También deberá consolidar policías locales profesionales capaces de comprender
dinámicas delincuenciales específicas de cada región, algo imposible de lograr
mediante estrategias uniformes aplicadas desde el centro del país. Debemos
aceptar que la fenomenología delincuencial en México es heterogénea y
necesitamos mandos policiales con verdadera capacidad de generar estrategias
diferenciadas para ello.
Asimismo, será
indispensable fortalecer fiscalías autónomas (pero autónomas de verdad),
sistemas de análisis criminal e instrumentos de prevención social que reduzcan
la capacidad de reclutamiento de estas nuevas estructuras fragmentadas.
La cooperación
bilateral (y también la presión) con Estados Unidos seguirá siendo un factor
determinante (nos guste o no). Los recientes resultados operativos muestran
niveles de intercambio de inteligencia sin precedentes entre ambos gobiernos.
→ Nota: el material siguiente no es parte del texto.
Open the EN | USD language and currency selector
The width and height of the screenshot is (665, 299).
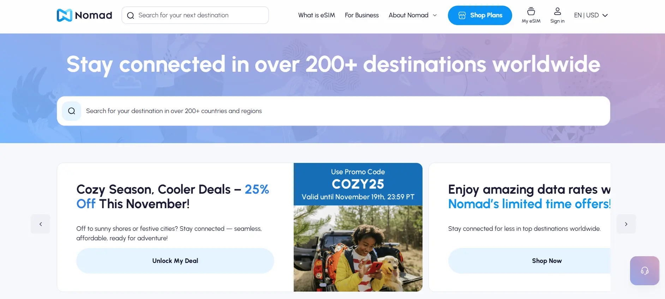(587, 15)
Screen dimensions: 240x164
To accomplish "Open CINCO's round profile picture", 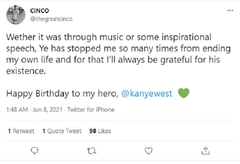I will 16,15.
Sin embargo, la verdadera medida del éxito no será cuántos líderes son
capturados o abatidos, sino, si el Estado logra impedir que las organizaciones
fragmentadas ocupen nuevamente los espacios que dejan quienes caen.
La era de los
grandes capos parece estar terminando. Sin embargo, la era de las redes
criminales fragmentadas apenas comienza y esa puede ser una amenaza mucho más
difícil de combatir (si no nos ponemos truchas).